24.06.2009

MERCI


MERCI

Merci à tous ceux qui m’ont soutenu ou se sont simplement intéressés à mon affaire, aux persécutions dont j’ai été la victime de la part de la machine judiciaire.

Vous n’étiez pas nombreux, mais vous étiez les meilleurs.

Les vrais défenseurs des vraies libertés sont toujours minoritaires. Nous le savons depuis 1940 et cela se confirme chaque jour.

Le bilan n’est pas aussi négatif que cela.

Sur le plan pénal, je suis définitivement « non condamné » (poursuites annulées).

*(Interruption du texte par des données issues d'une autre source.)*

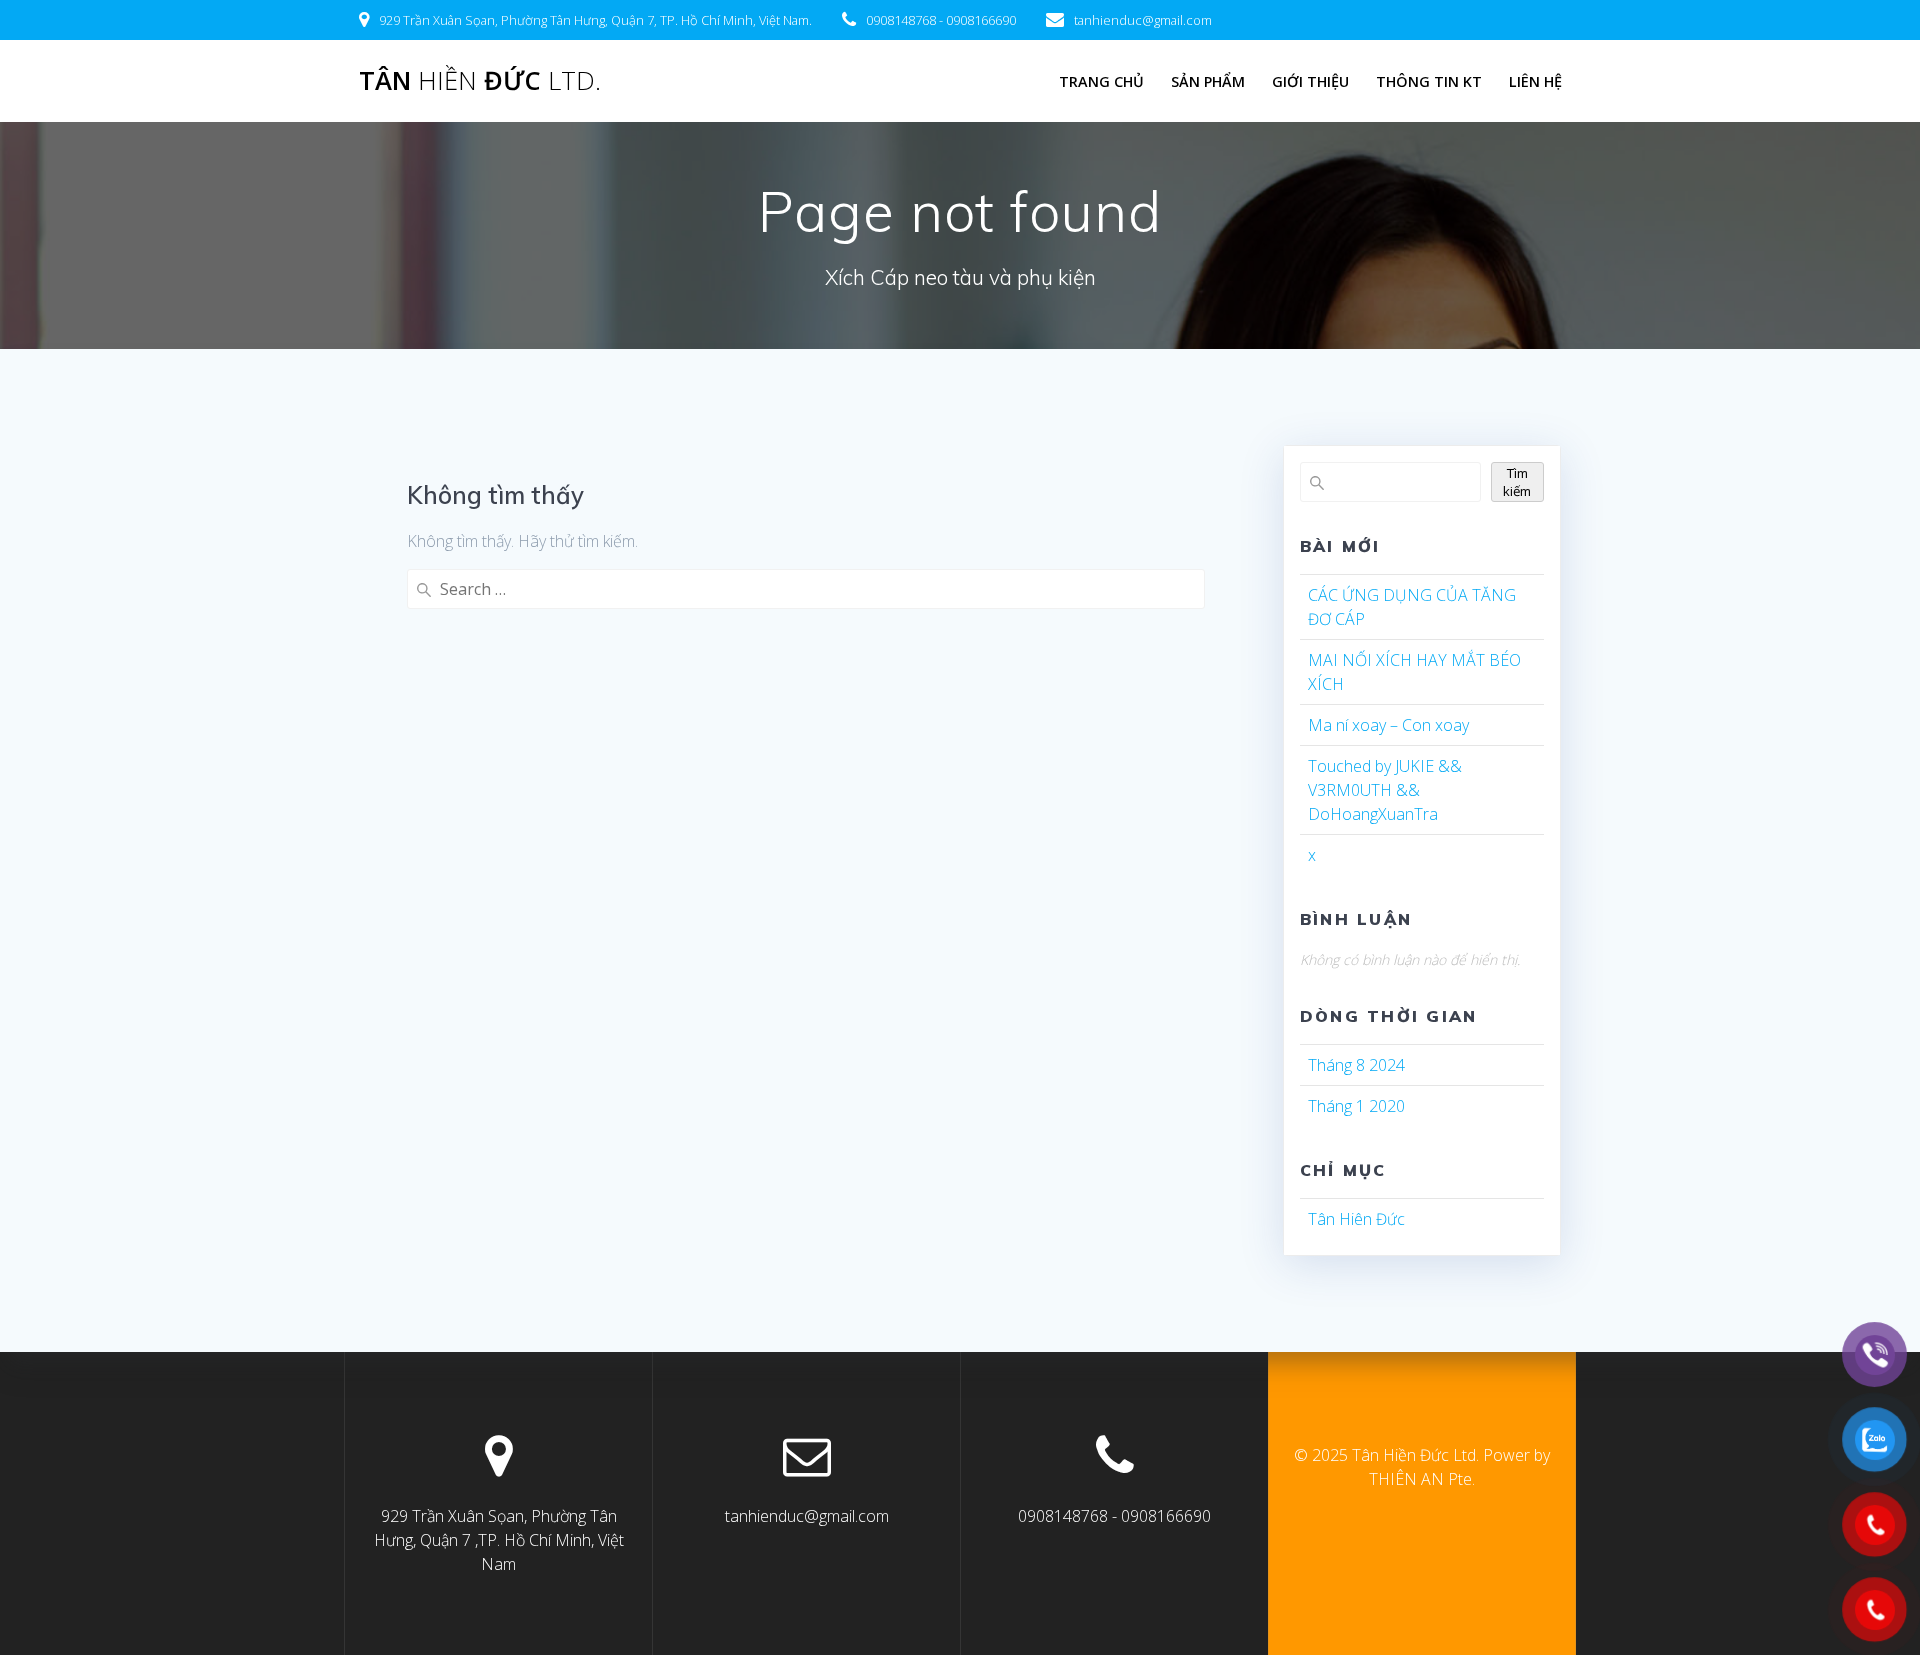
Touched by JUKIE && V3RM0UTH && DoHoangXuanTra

Sur le plan déontologique, j’ai écopé d’un blâme. Après réflexion, je ne me pourvoirai pas en cassation.

Ce blâme me satisfait pleinement car j’ai été blâmé par ceux la même que j’avais dénoncés, et en Cour de cassation, juridiction qui ne brille pas par la défense des principes et des libertés, je m’adresserais toujours aux mêmes.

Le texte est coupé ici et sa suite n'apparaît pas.